The days are short, yet the winter season seems endless. Indoors, where we tend to seek shelter from the cold, the air is drying. We are parched, like the dried out earth and shriveled branches on the bare trees.
Not to despair… the water bearer of Aquarius, the sign of Shevat, is at the threshold, ready to rouse us from our winter doldrums.
We bentch Rosh Chodesh Shevat this coming Shabbos Parshas Vaerah and observe Rosh Chodesh on Yom Sheini (Monday, January 11).
Mere mention of Shevat evokes in our minds a vision of color in a delectable array of luscious fruit. We eagerly anticipate Tu B’Shevat, the fifteenth of the month, when we will celebrate the new year of the trees by partaking of their bounty.
In the Holy Land, nature’s awakening is perceptible in the new buds of the almond tree. This month’s symbol, the d’li (water pitcher), generously nurtures the earth’s new growth. The sign of Aquarius is associated with the Jewish people, whose immersion in the waters of Torah occurred on the first of Shevat when Moshe Rabbeinu began to review Mishnah Torah with the Children of Israel during the last year of their sojourn in the desert.
According to the Sefer Yetzirah, the bodily organ associated with Shevat is the stomach, its Hebrew letter the tzaddik. The righteous person eats with the lofty goal of attaining strength and stamina to better serve his Creator, versus the glutton who eats to satisfy his corporeal appetite.
The tribe representing the month of Shevat is Asher, whose territory overflows with an abundance of olive trees. Of the shivas haminim gracing our Tu B’Shevat seudah, the olive takes precedence over the other fruit when making a bracha – the sequence being olives, dates, grapes, figs and pomegranates.

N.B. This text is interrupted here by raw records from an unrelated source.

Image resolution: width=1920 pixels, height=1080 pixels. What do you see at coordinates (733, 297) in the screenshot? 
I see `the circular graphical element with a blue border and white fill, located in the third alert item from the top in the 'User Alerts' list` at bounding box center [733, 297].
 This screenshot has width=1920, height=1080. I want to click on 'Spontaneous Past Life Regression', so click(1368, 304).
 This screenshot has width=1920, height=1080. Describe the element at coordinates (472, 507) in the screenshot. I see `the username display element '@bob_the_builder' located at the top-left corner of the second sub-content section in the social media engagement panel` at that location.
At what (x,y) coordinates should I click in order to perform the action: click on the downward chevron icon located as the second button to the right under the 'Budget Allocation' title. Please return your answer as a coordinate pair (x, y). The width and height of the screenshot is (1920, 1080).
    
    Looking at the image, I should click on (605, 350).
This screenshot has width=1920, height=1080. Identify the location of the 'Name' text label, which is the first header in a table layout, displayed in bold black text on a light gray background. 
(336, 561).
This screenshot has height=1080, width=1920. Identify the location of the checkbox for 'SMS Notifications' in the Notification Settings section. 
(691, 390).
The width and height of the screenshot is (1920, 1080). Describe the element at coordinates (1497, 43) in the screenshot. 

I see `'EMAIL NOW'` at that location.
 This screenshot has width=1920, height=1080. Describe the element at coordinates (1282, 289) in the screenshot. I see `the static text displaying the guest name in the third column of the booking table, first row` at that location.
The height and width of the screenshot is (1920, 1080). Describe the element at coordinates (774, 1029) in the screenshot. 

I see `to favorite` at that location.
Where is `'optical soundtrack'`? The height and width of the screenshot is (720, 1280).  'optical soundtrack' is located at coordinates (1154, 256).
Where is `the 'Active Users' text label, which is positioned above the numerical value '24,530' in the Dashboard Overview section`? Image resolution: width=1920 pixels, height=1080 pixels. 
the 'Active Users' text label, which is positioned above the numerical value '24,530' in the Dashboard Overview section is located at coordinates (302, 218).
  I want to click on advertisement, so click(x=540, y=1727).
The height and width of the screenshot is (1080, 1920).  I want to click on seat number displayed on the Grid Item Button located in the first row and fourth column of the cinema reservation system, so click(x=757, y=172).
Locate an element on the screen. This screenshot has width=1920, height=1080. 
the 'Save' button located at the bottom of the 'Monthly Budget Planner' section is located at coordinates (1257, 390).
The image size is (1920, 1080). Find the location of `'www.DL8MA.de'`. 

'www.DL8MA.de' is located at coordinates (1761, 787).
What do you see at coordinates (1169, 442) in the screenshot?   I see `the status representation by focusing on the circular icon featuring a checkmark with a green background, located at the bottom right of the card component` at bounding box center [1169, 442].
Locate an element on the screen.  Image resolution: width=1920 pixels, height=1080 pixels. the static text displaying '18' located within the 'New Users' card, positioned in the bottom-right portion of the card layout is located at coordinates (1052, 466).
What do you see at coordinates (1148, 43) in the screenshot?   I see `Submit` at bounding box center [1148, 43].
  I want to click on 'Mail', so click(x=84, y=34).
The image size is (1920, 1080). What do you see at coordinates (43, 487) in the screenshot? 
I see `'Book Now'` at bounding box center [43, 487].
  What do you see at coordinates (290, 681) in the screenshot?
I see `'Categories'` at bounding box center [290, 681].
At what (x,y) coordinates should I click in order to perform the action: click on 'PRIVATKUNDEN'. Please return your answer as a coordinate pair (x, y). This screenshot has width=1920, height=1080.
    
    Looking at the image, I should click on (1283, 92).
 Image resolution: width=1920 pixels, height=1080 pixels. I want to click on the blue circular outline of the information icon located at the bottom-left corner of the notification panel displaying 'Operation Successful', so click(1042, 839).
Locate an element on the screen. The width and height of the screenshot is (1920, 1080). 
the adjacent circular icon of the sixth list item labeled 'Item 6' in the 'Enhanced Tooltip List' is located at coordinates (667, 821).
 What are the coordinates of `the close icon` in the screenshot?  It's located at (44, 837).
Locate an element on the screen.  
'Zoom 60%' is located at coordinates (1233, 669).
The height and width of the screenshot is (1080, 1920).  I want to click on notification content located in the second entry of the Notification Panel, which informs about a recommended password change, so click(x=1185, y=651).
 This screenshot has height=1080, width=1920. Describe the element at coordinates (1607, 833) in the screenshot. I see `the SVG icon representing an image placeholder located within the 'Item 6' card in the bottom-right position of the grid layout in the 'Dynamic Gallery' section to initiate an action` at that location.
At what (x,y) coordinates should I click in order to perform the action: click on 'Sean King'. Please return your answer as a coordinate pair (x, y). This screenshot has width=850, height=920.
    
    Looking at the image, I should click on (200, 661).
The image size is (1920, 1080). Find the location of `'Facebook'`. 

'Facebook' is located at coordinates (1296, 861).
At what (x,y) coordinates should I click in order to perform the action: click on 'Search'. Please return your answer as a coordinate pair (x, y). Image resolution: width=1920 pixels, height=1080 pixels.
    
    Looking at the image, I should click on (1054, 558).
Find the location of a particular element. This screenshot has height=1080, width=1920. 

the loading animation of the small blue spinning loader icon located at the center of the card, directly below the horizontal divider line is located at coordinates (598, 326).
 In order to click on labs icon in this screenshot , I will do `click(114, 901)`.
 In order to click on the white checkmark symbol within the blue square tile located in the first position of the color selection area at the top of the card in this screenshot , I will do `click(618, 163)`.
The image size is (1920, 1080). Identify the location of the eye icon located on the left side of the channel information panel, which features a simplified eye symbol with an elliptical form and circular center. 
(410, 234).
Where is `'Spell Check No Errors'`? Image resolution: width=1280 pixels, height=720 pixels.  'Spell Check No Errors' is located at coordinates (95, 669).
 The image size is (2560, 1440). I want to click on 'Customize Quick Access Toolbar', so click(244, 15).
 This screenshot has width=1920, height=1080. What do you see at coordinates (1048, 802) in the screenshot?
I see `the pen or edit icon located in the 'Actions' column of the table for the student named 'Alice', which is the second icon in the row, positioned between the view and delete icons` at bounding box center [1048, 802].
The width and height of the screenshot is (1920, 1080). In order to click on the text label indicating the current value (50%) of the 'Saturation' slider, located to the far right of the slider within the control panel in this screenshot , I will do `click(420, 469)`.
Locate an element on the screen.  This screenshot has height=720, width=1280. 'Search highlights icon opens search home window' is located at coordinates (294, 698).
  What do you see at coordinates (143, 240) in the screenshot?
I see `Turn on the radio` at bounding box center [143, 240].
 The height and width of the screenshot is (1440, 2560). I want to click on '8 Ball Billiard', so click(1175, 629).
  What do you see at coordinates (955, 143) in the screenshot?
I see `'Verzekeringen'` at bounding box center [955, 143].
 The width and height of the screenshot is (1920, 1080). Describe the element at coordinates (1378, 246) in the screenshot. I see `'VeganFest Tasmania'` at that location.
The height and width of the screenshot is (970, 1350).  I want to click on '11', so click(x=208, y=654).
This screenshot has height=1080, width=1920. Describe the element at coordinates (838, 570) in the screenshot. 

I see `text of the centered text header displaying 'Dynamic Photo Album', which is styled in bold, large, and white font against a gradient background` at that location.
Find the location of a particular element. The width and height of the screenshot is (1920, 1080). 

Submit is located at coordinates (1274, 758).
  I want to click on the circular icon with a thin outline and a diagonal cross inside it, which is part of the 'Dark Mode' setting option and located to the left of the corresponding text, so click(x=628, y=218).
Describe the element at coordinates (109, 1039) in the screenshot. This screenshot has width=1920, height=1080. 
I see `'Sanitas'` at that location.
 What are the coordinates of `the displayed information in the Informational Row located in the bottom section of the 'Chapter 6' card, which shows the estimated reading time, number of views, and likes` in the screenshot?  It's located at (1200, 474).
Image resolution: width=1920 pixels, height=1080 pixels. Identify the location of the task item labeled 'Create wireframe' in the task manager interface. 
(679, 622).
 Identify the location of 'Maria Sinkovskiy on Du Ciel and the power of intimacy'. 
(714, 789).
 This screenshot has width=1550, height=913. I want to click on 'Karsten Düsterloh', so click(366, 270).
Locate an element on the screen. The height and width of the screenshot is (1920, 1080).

Interestingly, the yahrtzeit of Asher ben Yaakov Avinu falls on the fourth day in Shevat. At his birth Leah Imeinu named him with an expression of joy: “Happy I am; the daughters will call me happy.” Asher is rooted in the word ashrei. Leah had previously given birth to four children (Reuven, Shimon, Levi and Yehudah) before giving her maidservant Zilpah as a wife to Yaakov. Asher was Zilpah’s second child (Dan was her first).
At the end of his years, when Yaakov Avinu bestowed blessings on his children, he articulated that Asher would benefit from the rich bounty (fat bread) of the earth, which would yield delicacies befitting a king. The “fat bread” alludes to the copious amount of olive trees spread across Asher’s parcel of land.
In his bracha for Asher, Moshe Rabbeinu similarly uttered that he “shall dip his foot in oil” and would be blessed with sons and appreciation by his brothers. According to midrashic interpretations and various Torah commentaries, the shevet of Asher proliferated extensively during Bnei Yisrael‘s sojourn in the midbar. The males were hardy and valorous and the daughters married Kohanim and kings (anointed with olive oil). The young girls of the tribe of Asher lavished the plentiful rich olive oil on their skin and were thus beautiful (Rashi). These enlightening nuggets shed light on Leah’s sentiment upon naming her son: “…the daughters will call me happy.”
Along with prosperity, Moshe blessed Asher with endurance of might and youthful beauty of their women into old age – a bracha that was perhaps most manifestly realized in Asher’s daughter, Serach.
At the behest of her uncles who were filled with trepidation at shocking their father Yaakov with the news that Yosef was alive, Serach as a young girl at the time played a gentle melody on her harp and sang the words that would tenderly break the extraordinary news to her grandfather. Yaakov Avinu in turn blessed Serach with eternal life (Sefer HaYashar).